「バイオレンスではない暴力」ANORA アノーラ 文字読みさんの映画レビュー(感想・評価)
バイオレンスではない暴力
2024年。ショーン・ベイカー監督。ニューヨークで夜の性産業に従事する女性は、ロシアからやってきた若い客に見初められて自宅に招かれると、とんでもない豪邸に住んでいることがわかる。一週間の専属契約の後でプロポーズされるが、やがてその男の親に雇われた男たちがやってきて、、、という話。
「そこに愛はあるのか」という恋愛映画の永遠の主題が、あからさまな性と金の問題として描かれる。筋だけ追えば「主人公が疑いながらも得ていると思っていた愛らしきものが最初から幻だったことがわかる悲劇」ということになる。最初からある性的な格差(男と女)と資本力的な格差(富豪と夜の女)は愛の力では超えられなかった(この愛の疑わしさは当初からわかっているのだが)、ということだ。

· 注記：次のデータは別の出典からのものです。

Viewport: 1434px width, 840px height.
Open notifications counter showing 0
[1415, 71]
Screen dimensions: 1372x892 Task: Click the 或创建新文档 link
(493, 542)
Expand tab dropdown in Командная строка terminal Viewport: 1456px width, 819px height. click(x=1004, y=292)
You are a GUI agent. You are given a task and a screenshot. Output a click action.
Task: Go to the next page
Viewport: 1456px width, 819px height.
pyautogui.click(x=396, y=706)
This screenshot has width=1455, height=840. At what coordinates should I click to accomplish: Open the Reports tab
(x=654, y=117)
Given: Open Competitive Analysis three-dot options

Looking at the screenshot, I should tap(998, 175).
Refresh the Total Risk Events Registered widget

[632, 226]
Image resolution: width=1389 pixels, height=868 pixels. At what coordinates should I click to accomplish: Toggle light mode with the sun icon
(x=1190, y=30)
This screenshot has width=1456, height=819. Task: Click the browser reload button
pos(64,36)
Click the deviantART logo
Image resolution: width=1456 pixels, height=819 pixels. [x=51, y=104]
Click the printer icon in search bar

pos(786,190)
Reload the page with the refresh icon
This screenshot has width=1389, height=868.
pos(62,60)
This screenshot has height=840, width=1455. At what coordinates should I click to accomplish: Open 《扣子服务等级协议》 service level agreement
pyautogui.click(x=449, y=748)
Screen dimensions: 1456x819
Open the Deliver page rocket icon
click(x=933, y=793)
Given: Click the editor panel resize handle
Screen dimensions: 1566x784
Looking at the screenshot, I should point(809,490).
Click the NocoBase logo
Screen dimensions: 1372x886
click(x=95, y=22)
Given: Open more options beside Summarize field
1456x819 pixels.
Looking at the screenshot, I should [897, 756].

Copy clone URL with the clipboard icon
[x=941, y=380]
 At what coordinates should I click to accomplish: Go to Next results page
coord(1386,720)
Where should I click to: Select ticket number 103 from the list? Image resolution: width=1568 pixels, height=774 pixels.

しかしこれは喜劇でもある。男の親から派遣されてくるこわもての男たちは銃を持ってないし、人を殴らない。この映画で人を殴るのは主人公をはじめとする女性たちだけだ。悲劇をもたらす力であるはずの富豪一族、特に母親も最後の最後で主人公の女性に痛快にやられている。こわいおにーちゃんたちが女性をめぐってあたふたし、鼻を骨折してゲロをはく様子や、権威的な母親がやり返されて痛いしっぺ返しを食らう様子は単純に笑える。力の転倒の喜劇。悲劇と喜劇が上手にブレンドされた映画はたいてい面白いから、この映画も面白いのは当然だ。
それでもやはり、これは「暴力」の映画だ。こわもての男たちのうちのバイオレンス担当の男は、主人公の女性に「底辺に生きる者同士の連帯」のようなものを示し続けている。その男を忌み嫌っていた女性は最後に男のまごころに触れたおもいになった時、性的な行為で感謝を示すことしかできない(これが新たな愛の認識だと純粋なラブストーリーになるところう。この作品においては、あくまでも男の思いは共感的同情的なものであり、女性の思いは感謝だろう)。女性には性的に搾取される貧しい人間の行動規範が身についてしまっているのだ。これが人間に振るわれる最悪の暴力でなくてなんなのか。最後の涙は身につまされる。